• [Exercise set]
[1] Write out the Brighton Rock passage again, everything from "In Ironies, the" down to "the Ugly (1966).", and swap in "Italian Westerns" wherever "Spaghetti Westerns" appears.
[2] Pick up the essay on Brighton Rock at its last sentence and carry it on from there.

• [Excerpt to read]
▽
Graham Greene’s novel Brighton Rock is an interesting example of an Irony, a story which draws its power from the classic patterns and symbology of a traditional Epic by turning those things upside down. Stories of the Ironic kind generally feature an ‘anti-hero’, a protagonist who not only lacks conventional heroic qualities such as courage or morality but who is also often a dark personality with many of the characteristics of an antagonist. Classical Greek drama, Roman satire, and Renaissance literature all feature these types, figures who appear to serve their own ends rather than being morally correct, even when their actions are seen to accomplish ‘right’ within a story context. An anti-hero can also be defined in many cases as a ‘shadow protagonist’: Romanticism in the 19th century developed new forms of this, such as the Gothic double, a concept explored in Robert Louis Stephenson’s Dr. Jekyll and Mister Hyde or Wilde’s Picture of Dorian Grey and later found in contemporary examples like Marvel’s Bruce Banner/Hulk. A shadow protagonist is often a foil to the traditional hero archetype, an indecisive or corrupt version of the central character, marked by ennui, angst, and alienation.

In Ironies, the shadow protagonist often becomes the lead character, the protagonist, if we define the protagonist as the figure who most attracts the audience’s attention (see How Stories Really Work). Film noir gave prominence to this character in such films as Double Indemnity (1944) and Night and the City (1950), and the film version of Brighton Rock itself (1947). Western films, like the so-called Spaghetti Westerns, sometimes feature lead characters who are often morally ambiguous, like the man portrayed by Clint Eastwood in A Fistful of Dollars (1964), For a Few Dollars More (1965) and The Good, the Bad and the Ugly (1966).

In the novel Brighton Rock, Pinkie Brown, is a teenage gangster and sociopath. The novel gets underway when the character Hale writes a newspaper article about a slot machine racket, betraying the former leader of the gang Pinkie now runs. Chased through the streets and lanes of Brighton, Hale accidentally meets Ida Arnold twice, thus drawing her into the action. Pinkie murders Hale, then tries to cover his tracks and by removing evidence of Hale's Brighton visit which creates a series of further crimes and Pinkie's ill-fated marriage to Rose, a waitress who unknowingly has the power to dismantle his alibi. Rose falls in love with Pinkie despite the fact that his advances to her are motivated by his desire to keep her from giving incriminating evidence against him. However, though our attention is absorbed by Pinkie as the anti-hero, heroic or positive action is undertaken by Ida, who decides to pursue Pinkie relentlessly because she believes it is the right thing to do, seeking as well as to protect Rose from the psychotic youth she has married. In this way, Ida takes up the role of detective, hunting down Pinkie to bring justice to Hale, ironically representing justice in the novel.
△
• [Entries provided]
▽
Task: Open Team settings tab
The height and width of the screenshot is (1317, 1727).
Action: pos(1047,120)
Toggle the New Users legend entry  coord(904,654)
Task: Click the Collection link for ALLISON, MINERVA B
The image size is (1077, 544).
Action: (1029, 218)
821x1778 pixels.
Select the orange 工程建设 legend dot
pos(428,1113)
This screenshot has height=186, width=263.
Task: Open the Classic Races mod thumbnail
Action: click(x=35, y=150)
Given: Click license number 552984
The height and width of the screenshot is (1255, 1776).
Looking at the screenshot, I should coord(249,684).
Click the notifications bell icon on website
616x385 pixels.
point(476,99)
△
• [Results for each task]
[1]
In Ironies, the shadow protagonist often becomes the lead character, the protagonist, if we define the protagonist as the figure who most attracts the audience’s attention (see How Stories Really Work). Film noir gave prominence to this character in such films as Double Indemnity (1944) and Night and the City (1950), and the film version of Brighton Rock itself (1947). Western films, like the so-called Italian Westerns, sometimes feature lead characters who are often morally ambiguous, like the man portrayed by Clint Eastwood in A Fistful of Dollars (1964), For a Few Dollars More (1965) and The Good, the Bad and the Ugly (1966).

[2]
What gives the novel its long-lasting power is not just a series of events featuring these figures involved in Brighton’s underworld, though, but its treatment of Roman Catholic doctrine concerning the nature of sin and morality. Whatever else they are, Pinkie and Rose are also Catholics, like Greene himself; their beliefs are contrasted with Ida's common sense moral sensibility. Despite Greene’s devout Catholicism, Ida is perhaps the most thought-out character in the novel: she is an anti-catholic, modern woman who ironically is also the main voice of morality in the story. Her bearing on the novel and the characters within it is constant and she is often the topic of conversation between the other characters.

Greene attacks her character through Pinkie calling her a ‘beur’, an outdated Catholic term for a whore; she is shown to be a seedy club singer, giving men attention in exchange for drinks or meals; and yet there is an honesty to Ida that dispels any negative feelings the reader may develop towards her. Greene cultivates sympathy for her: she admits freely she may not be the most conservative of lovers when she says ‘I couldn't trust myself’ in response to Hale's advances; Greene gives her a ‘rich Guiness voice’, ‘big blown charms’ and makes her a ‘friendly accommodating’ woman who most of the surrounding anti-Catholic society can learn to love.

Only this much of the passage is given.